* _List of tasks_:
(A) In the excerpt on the Laver and Garry (2000) dictionary, condense the paragraph beginning "An accompanying quanteda.dictionaries package" into one shorter sentence that keeps its main facts.
(B) Resume the excerpt on the Laver and Garry (2000) dictionary, picking up right after its final line.

* _Excerpt_:
------------------------------------------------------------

Example: Laver and Garry (2000)

A hierarchical set of categories to distinguish policy domains and policy positions.
Derived from one of the longest content analysis exercises in political science - Manifesto Project (previously known as CMP).
Five domains at the top level of hierarchy:
- economy
- political system
- social system
- external relations
- “general” domain
The dictionary was developed on a set of specific UK manifestos.

Extra

(Laver & Garry, 2000)

Example: Laver and Garry (2000)

An accompanying quanteda.dictionaries package contains a lot of mentioned dictionaries, including the Laver and Garry (2000) dictionary.
Alternatively, you can download the ‘raw’ dictionary as text from
https://provalisresearch.com/Download/LaverGarry.zip

# The package is not available on CRAN,
# so need to install it from GitHub
remotes::install_github("kbenoit/quanteda.dictionaries")

data("data_dictionary_LaverGarry", package = "quanteda.dictionaries")

str(data_dictionary_LaverGarry)

Formal class 'dictionary2' [package "quanteda"] with 2 slots
  ..@ concatenator: chr " "
  ..@ names       : chr [1:9] "CULTURE" "ECONOMY" "ENVIRONMENT" "GROUPS" ...
  ..@ .Data       :List of 9
  .. ..$ :List of 4
  .. .. ..$ CULTURE-HIGH   :List of 1
  .. .. .. ..$ : chr [1:8] "art" "artistic" "dance" "galler*" ...
  .. .. ..$ CULTURE-POPULAR:List of 1
  .. .. .. ..$ : chr "media"
  .. .. ..$ SPORT          :List of 1
  .. .. .. ..$ : chr "angler*"
  .. .. ..$                : chr [1:3] "people" "war_in_iraq" "civil_war"
  .. ..$ :List of 3
  .. .. ..$ +STATE+:List of 1
  .. .. .. ..$ : chr [1:50] "accommodation" "age" "ambulance" "assist" ...
  .. .. ..$ =STATE=:List of 1
  .. .. .. ..$ : chr [1:71] "accountant" "accounting" "accounts" "advert*" ...
  .. .. ..$ -STATE-:List of 1
  .. .. .. ..$ : chr [1:62] "assets" "autonomy" "barrier*" "bid" ...

------------------------------------------------------------

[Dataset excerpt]

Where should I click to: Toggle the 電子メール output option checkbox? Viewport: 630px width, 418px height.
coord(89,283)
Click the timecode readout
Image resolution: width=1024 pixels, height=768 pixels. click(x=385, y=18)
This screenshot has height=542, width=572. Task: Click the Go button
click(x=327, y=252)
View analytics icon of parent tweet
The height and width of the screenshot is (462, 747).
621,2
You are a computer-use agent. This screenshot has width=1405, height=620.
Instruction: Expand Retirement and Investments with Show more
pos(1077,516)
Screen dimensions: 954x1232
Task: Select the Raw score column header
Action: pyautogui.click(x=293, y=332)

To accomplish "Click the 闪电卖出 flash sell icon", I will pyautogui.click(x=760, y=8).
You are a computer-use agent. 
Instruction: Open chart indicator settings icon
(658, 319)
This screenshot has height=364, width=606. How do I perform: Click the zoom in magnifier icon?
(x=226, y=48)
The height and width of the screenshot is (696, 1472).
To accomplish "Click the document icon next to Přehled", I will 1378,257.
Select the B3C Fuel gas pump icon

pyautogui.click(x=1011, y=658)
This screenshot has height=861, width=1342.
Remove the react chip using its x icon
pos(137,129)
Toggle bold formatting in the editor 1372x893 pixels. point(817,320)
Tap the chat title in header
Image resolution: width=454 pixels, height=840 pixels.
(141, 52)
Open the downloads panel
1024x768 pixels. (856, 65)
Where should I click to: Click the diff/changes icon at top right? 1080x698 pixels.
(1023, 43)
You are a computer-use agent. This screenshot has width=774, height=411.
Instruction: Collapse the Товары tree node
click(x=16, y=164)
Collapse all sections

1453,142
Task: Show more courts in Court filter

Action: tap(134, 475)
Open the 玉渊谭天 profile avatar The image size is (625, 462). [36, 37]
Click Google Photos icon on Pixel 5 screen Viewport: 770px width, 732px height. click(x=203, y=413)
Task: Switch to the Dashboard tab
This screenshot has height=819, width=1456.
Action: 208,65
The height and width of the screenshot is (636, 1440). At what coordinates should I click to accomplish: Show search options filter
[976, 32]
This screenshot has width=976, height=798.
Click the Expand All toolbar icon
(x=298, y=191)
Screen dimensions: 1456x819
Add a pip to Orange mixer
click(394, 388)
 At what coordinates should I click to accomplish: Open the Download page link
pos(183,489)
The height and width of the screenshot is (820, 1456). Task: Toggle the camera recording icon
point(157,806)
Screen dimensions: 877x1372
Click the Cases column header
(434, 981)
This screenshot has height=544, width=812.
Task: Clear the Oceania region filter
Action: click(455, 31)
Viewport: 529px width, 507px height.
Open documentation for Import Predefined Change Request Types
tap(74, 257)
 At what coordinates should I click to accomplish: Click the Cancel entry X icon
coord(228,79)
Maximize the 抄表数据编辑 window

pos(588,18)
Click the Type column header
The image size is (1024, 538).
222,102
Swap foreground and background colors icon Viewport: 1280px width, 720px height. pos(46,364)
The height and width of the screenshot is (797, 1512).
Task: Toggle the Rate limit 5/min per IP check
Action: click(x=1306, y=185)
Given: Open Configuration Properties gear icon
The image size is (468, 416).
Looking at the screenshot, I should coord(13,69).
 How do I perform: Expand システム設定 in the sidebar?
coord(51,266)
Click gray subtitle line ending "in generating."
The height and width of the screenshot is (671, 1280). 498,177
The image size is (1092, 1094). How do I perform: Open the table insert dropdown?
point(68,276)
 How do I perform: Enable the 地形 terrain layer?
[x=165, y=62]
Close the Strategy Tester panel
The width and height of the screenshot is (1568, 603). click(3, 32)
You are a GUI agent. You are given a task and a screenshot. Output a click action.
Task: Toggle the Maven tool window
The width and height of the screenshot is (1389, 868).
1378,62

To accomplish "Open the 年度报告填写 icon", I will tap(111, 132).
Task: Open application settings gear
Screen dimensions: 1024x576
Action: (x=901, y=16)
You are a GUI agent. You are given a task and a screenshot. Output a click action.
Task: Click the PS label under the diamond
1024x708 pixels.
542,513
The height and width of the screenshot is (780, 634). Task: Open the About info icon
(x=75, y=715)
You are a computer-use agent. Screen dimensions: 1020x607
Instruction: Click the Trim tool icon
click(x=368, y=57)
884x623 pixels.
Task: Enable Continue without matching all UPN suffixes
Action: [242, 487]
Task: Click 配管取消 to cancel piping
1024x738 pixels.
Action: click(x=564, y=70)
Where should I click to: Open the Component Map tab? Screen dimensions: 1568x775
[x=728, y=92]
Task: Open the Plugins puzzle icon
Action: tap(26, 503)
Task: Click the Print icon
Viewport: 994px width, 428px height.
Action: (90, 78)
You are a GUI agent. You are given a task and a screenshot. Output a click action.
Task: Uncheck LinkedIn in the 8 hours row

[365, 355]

------------------------------------------------------------

* _Answers for the exercise_:
(A) The quanteda.dictionaries package bundles many of the mentioned dictionaries, the Laver and Garry (2000) one included, and the raw dictionary is also downloadable as text from https://provalisresearch.com/Download/LaverGarry.zip.

(B)
  .. ..$ :List of 2
  .. .. ..$ CON ENVIRONMENT:List of 1
  .. .. .. ..$ : chr "produc*"
  .. .. ..$ PRO ENVIRONMENT:List of 1
  .. .. .. ..$ : chr [1:28] "car" "catalytic" "chemical*" "chimney*" ...
  .. ..$ :List of 2
  .. .. ..$ ETHNIC:List of 1
  .. .. .. ..$ : chr [1:5] "asian*" "buddhist*" "ethnic*" "race" ...
  .. .. ..$ WOMEN :List of 1
  .. .. .. ..$ : chr [1:3] "girls" "woman" "women"
  .. ..$ :List of 3
  .. .. ..$ CONSERVATIVE:List of 1
  .. .. .. ..$ : chr [1:11] "authority" "continu*" "disrupt*" "inspect*" ...
  .. .. ..$ NEUTRAL     :List of 1
  .. .. .. ..$ : chr [1:38] "administr*" "advis*" "agenc*" "amalgamat*" ...
  .. .. ..$ RADICAL     :List of 1
  .. .. .. ..$ : chr [1:23] "abolition" "accountable" "answerable" "consult*" ...
  .. ..$ :List of 2
  .. .. ..$ LAW-CONSERVATIVE:List of 1
  .. .. .. ..$ : chr [1:52] "assaults" "bail" "burglar*" "constab*" ...
  .. .. ..$ LAW-LIBERAL     :List of 1
  .. .. .. ..$ : chr [1:2] "harassment" "non-custodial"
  .. ..$ :List of 1
  .. .. ..$ : chr [1:16] "agricultur*" "badgers" "bird*" "countryside" ...
  .. ..$ :List of 1
  .. .. ..$ : chr "town*"
  .. ..$ :List of 2
  .. .. ..$ CONSERVATIVE:List of 1
  .. .. .. ..$ : chr [1:32] "defend" "defended" "defending" "discipline" ...
  .. .. ..$ LIBERAL     :List of 1
  .. .. .. ..$ : chr [1:10] "cruel*" "discriminat*" "human*" "injustice*" ...
  ..$ concatenator: chr " "
  ..$ names       : chr [1:9] "CULTURE" "ECONOMY" "ENVIRONMENT" "GROUPS" ...

Example: Dictionary Application

Imagine we want to know which of the parties discusses immigration the most in their electoral manifesto.
We can start by creating a very simple dictionary to answer this question:

imm_dict <- quanteda::dictionary(list(
  immigration = c("asylum*", "border*", "immigra*", "migrant*", "refugee*")
))

manifestos <- readr::read_csv("../data/ireland_ge_2024_manifestos.csv")

manifestos_toks <- quanteda::tokens(
  manifestos$text,
  remove_punct = TRUE,
  remove_numbers = TRUE,
  remove_symbols = TRUE
)

Example: Dictionary Application

Now we can apply the dictionary to the manifestos:

manifestos_imm <- quanteda::dfm(
  quanteda::tokens_lookup(manifestos_toks, dictionary = imm_dict)
)

manifestos_imm

Document-feature matrix of: 9 documents, 1 feature (0.00% sparse) and 0 docvars.
       features
docs    immigration
  text1          53
  text2          24
  text3          32
  text4          24
  text5          31
  text6          31
[ reached max_ndoc ... 3 more documents ]

Calculating Quantities of Interest

Of course, the absolute number of matched terms is not, necessarily, informative.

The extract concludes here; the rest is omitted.